Assignment> Output only the lines below from the one containing "Marina Đorojević: Vatra Gruzije (523, 1725)" to the one containing "Pravila korišćenja (628, 2541)", exactly as written, both ends kept.

Records provided>
-.-.-
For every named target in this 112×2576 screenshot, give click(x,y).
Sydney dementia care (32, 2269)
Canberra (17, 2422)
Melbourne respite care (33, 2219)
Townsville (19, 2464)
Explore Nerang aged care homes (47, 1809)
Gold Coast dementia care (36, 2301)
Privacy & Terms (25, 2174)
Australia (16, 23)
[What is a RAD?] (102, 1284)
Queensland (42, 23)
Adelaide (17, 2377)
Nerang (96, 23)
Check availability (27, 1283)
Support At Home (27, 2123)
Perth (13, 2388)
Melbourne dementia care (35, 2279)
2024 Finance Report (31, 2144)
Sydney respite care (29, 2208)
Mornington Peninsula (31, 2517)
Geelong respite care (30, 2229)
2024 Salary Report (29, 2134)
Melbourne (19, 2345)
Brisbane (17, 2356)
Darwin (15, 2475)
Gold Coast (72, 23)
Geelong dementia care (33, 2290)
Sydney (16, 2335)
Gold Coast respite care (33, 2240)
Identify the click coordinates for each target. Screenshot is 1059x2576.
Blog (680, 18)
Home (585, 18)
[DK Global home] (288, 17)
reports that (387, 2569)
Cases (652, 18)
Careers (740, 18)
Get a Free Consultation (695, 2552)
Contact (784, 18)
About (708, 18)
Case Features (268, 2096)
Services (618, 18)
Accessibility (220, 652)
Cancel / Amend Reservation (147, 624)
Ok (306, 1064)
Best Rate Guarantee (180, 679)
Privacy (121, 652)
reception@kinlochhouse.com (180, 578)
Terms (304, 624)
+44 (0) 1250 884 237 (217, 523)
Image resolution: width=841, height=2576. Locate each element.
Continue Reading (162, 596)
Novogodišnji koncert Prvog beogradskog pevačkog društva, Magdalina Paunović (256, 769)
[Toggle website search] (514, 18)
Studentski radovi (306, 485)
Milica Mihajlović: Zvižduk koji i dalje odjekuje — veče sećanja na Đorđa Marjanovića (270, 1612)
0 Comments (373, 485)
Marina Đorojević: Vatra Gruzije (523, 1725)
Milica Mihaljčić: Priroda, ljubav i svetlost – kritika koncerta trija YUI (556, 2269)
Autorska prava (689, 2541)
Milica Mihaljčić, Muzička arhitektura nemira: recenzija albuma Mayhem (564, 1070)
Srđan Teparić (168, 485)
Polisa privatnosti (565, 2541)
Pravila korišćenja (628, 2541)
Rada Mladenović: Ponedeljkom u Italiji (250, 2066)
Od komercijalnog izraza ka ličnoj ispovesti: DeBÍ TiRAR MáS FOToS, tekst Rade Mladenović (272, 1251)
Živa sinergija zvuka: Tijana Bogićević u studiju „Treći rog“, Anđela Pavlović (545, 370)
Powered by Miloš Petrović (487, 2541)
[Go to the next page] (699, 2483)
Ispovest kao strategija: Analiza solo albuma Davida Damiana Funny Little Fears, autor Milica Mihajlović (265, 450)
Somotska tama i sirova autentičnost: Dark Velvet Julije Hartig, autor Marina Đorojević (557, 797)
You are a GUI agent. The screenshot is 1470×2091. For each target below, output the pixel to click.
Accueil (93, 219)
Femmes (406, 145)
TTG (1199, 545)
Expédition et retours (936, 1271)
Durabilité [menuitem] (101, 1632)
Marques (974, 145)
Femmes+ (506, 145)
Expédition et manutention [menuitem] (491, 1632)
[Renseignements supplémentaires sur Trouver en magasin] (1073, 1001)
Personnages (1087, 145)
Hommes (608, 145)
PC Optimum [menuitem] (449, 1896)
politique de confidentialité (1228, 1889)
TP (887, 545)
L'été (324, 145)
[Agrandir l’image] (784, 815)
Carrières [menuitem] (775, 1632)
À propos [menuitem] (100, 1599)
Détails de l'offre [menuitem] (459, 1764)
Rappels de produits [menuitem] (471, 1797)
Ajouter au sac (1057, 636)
-.-.-
Response to this task>
Marina Đorojević: Vatra Gruzije (523, 1725)
Milica Mihaljčić: Priroda, ljubav i svetlost – kritika koncerta trija YUI (556, 2269)
Autorska prava (689, 2541)
Milica Mihaljčić, Muzička arhitektura nemira: recenzija albuma Mayhem (564, 1070)
Srđan Teparić (168, 485)
Polisa privatnosti (565, 2541)
Pravila korišćenja (628, 2541)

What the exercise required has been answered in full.